Originally posted by: Perknose
Originally posted by: cherrytwist
Don't talk to me about ERs. I was turned away twice while having congestive heart failure due to a bad aortic valve.
They knew I was a Marfanite, however did not perform the proper tests to determine the cause of the symptoms.
The 3rd time I was rushed to another hospital for an emergency Aortic Valve replacement, this at the ripe old age of
I considered a lawsuit, but I survived. I could have pursued it for pain and suffering but I'm not the typical American who will sue just because I can. What I wanted they couldn't give me. The 6 weeks back that I was suffering and wondering wtf was wrong with me.
Ouch!

:|
My wife was moved too soon from the ICU after her esophagectomy. I came in that morning and they were moving her, wouldn't let me see her. I tracked down her lead doctor, and when I told him they were moving her, I saw him literally get white in the face. They kept me in some out of the way waiting room, alone, for nearly an hour. During the move, Jessie (my wife) aspirated stomach bile into both of her lungs. When they let me see her again, she was back in ICU, in a coma. She never made it back to consciousness, and 30 days later, she died. She was 42.
She deserved better.
I could have sued for some big bucks, in fact, I was urged to sue, but I did receive what I still consider some good advice. If you sue, the case can drag on for YEARS, it is not a pretty process, and the purple wound of your loss remains just that the whole damn time, opened and reopened by lawyers.

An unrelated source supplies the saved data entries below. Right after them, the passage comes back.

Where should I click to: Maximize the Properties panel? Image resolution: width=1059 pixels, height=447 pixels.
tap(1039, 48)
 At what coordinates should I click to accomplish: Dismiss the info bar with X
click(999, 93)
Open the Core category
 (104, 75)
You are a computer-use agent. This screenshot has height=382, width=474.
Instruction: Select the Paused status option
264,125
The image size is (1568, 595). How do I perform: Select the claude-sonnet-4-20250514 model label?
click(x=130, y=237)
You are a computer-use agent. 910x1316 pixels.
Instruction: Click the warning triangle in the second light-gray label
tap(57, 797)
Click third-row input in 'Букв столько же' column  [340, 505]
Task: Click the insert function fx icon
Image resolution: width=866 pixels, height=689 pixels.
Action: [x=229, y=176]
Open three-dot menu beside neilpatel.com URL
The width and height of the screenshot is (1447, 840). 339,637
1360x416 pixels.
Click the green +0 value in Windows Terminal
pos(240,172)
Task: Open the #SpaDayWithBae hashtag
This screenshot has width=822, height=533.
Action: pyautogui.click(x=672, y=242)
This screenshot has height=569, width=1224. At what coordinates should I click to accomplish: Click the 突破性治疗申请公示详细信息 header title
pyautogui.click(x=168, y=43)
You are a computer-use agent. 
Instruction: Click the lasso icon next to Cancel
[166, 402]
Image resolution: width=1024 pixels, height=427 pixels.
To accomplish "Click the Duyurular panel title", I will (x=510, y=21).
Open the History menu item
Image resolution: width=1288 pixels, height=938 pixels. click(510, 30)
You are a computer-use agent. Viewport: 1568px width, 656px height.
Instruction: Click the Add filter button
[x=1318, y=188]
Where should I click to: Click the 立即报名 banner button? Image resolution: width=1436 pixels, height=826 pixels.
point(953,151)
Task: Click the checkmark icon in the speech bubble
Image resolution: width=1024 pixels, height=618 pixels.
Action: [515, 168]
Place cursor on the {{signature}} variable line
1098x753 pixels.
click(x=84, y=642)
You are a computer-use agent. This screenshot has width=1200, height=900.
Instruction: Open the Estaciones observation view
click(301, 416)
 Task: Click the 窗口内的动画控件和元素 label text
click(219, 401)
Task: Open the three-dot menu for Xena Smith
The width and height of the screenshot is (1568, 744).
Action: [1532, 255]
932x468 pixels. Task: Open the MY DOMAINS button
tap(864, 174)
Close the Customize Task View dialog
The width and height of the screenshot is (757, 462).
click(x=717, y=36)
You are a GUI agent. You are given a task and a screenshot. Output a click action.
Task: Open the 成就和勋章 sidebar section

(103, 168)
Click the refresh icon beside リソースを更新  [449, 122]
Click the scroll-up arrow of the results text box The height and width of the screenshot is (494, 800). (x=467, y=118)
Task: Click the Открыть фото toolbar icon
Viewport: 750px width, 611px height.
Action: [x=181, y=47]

This was the goddamned Hospital of the University of Pennsylvania, and her presiding surgeon was head of the department and had done more successful esophagectomies in the last 20 years than anyone in the nation. His brother is head of the same dept. at Jefferson Hospital, and
his son is a prominent surgeon in the same field.
Sometimes you do all you humanly can and Fate still turns its cold icy back on you. But, rich man, poor man, that's just the way it is . . . and, with you or without you, life goes blindly, busily bumbling on. If you stand and sulk in the corner, Life does not give a good rat's ass.
You don't get to take your toys with you, and no one is exempt. In the end, ALL you really have is your personal honor, your integrity, and the true friends you have made and known along the way.
But see? THAT'S what makes this life, this ephemeral, evanescent gift, this almost "unbearable lightness of being", the unmatched treasure it is.
May you greet the morning sun, as I am about to, secure in the knowlege that
Today is a good day to die.
No one can ever take from you what you would freely surrender anyway.